Package org.springframework.security.web.context

Class SecurityContextPersistenceFilter

java.lang.Object

org.springframework.web.filter.GenericFilterBean

org.springframework.security.web.context.SecurityContextPersistenceFilter

All Implemented Interfaces:

jakarta.servlet.Filter, org.springframework.beans.factory.Aware, org.springframework.beans.factory.BeanNameAware, org.springframework.beans.factory.DisposableBean, org.springframework.beans.factory.InitializingBean, org.springframework.context.EnvironmentAware, org.springframework.core.env.EnvironmentCapable, org.springframework.web.context.ServletContextAware

public class SecurityContextPersistenceFilter
extends org.springframework.web.filter.GenericFilterBean

Populates the SecurityContextHolder with information obtained from the configured SecurityContextRepository prior to the request and stores it back in the repository once the request has completed and clearing the context holder. By default it uses an HttpSessionSecurityContextRepository.

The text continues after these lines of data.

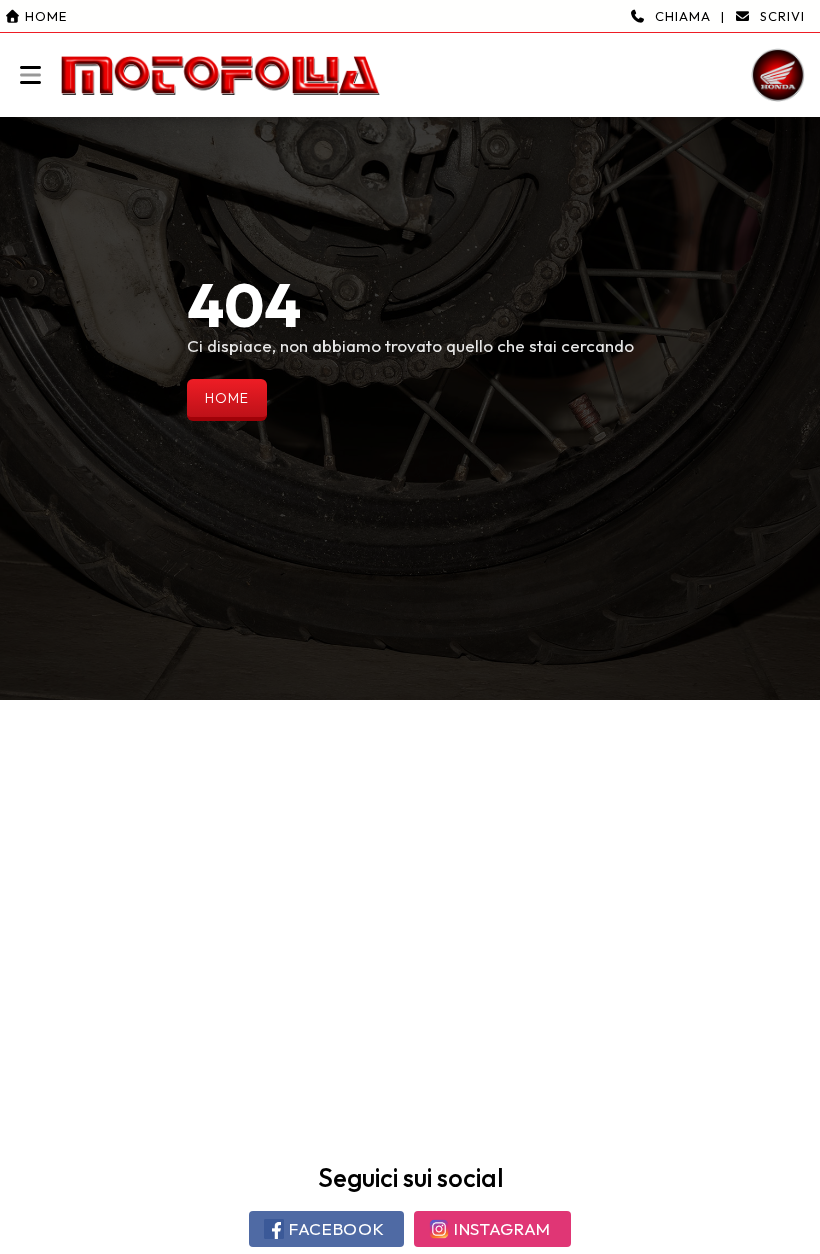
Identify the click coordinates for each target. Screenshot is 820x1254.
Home (44, 16)
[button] (410, 58)
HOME (227, 398)
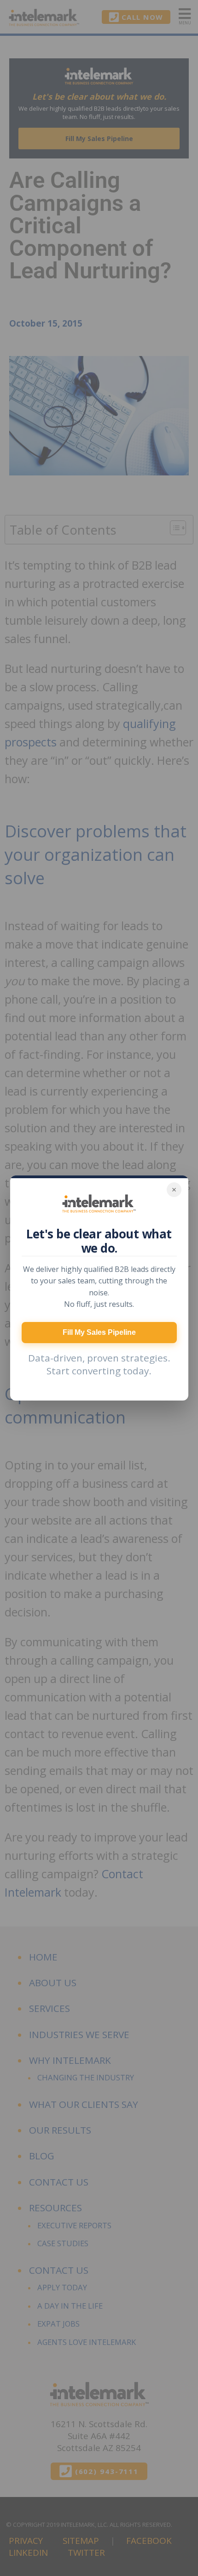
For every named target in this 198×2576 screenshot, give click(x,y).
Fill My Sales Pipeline (99, 1332)
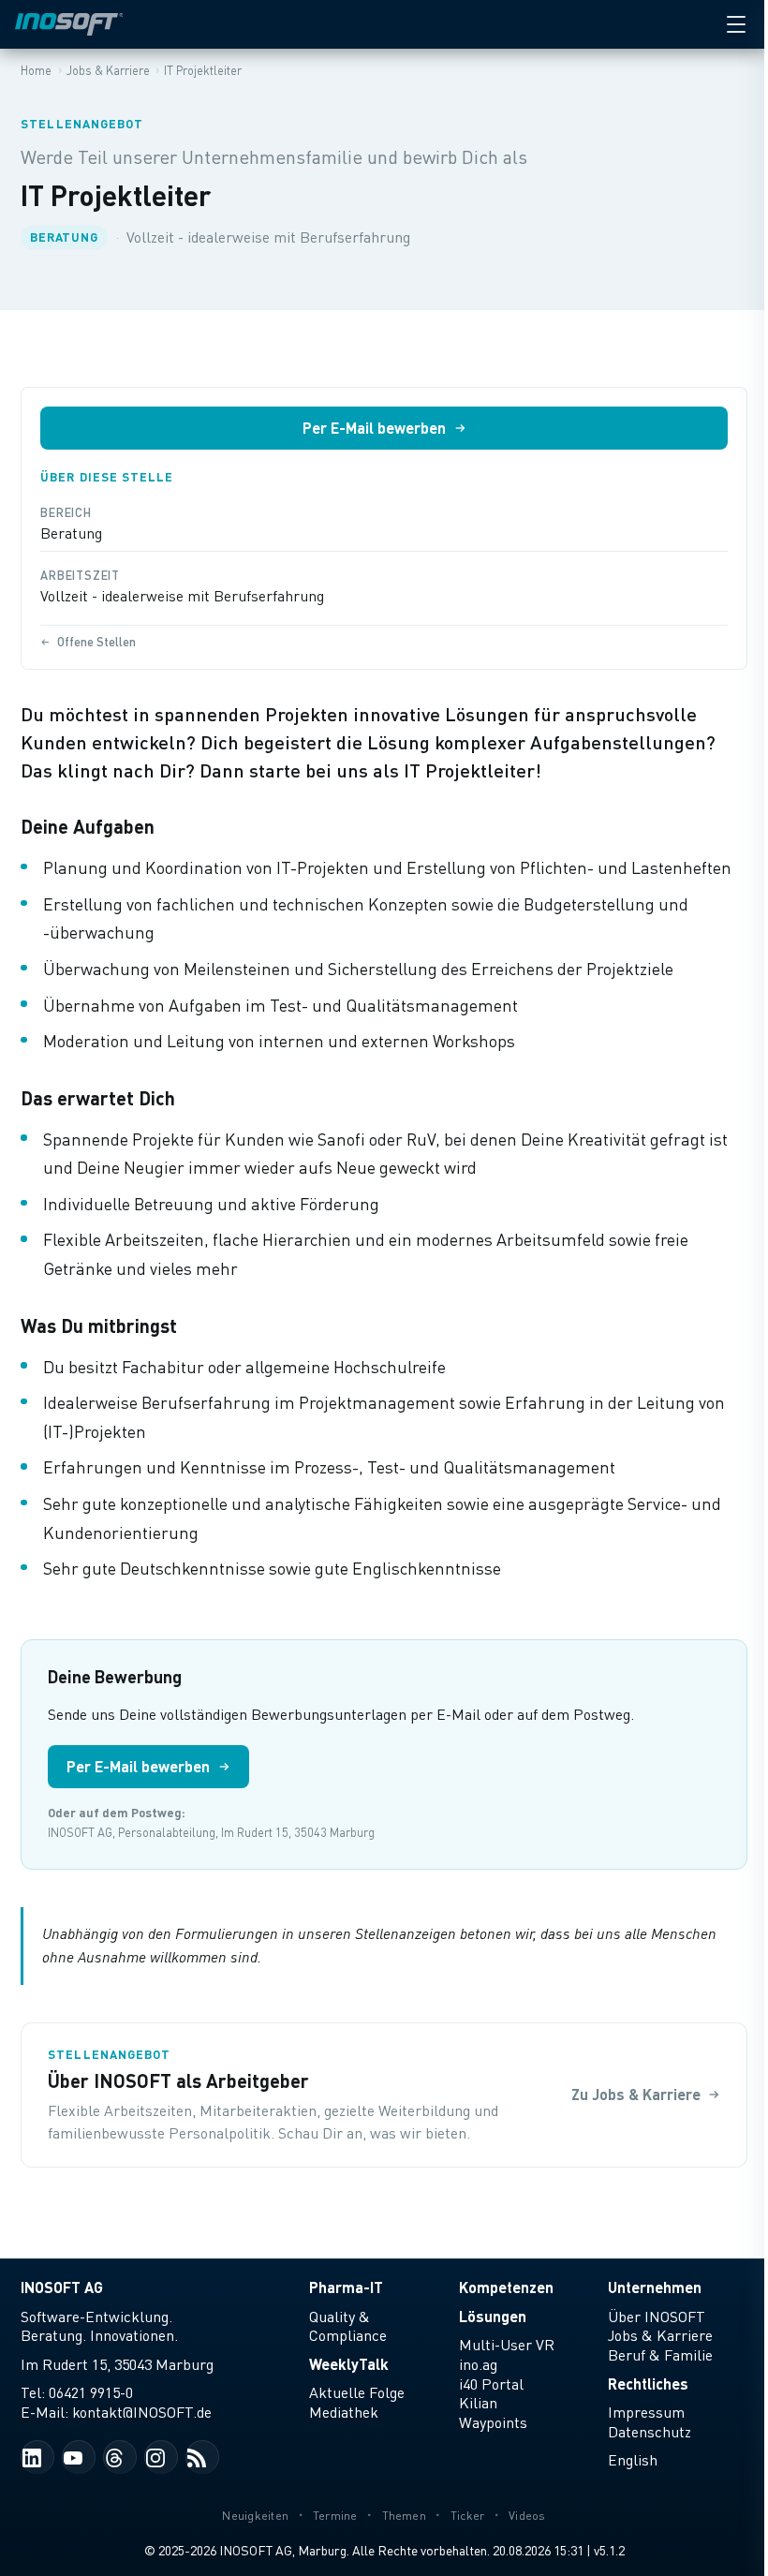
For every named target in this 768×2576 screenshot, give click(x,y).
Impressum (646, 2412)
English (632, 2459)
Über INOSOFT (656, 2316)
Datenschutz (649, 2431)
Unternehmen (655, 2287)
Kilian (478, 2402)
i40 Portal (491, 2384)
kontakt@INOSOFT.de (142, 2412)
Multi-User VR (506, 2344)
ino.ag (478, 2364)
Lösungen (492, 2316)
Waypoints (493, 2422)
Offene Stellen (96, 641)
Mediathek (343, 2412)
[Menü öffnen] (736, 24)
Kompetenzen (506, 2287)
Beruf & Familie (660, 2355)
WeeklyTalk (349, 2364)
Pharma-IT (346, 2287)
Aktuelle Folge (357, 2392)
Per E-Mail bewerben (374, 428)
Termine (335, 2516)
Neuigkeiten (255, 2516)
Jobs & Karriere (660, 2335)
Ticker (467, 2516)
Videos (527, 2516)
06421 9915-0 (91, 2392)
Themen (404, 2516)
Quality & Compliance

See this class for information HttpSession related configuration options.

This filter will only execute once per request, to resolve servlet container (specifically Weblogic) incompatibilities.

This filter MUST be executed BEFORE any authentication processing mechanisms. Authentication processing mechanisms (e.g. BASIC, CAS processing filters etc) expect the SecurityContextHolder to contain a valid SecurityContext by the time they execute.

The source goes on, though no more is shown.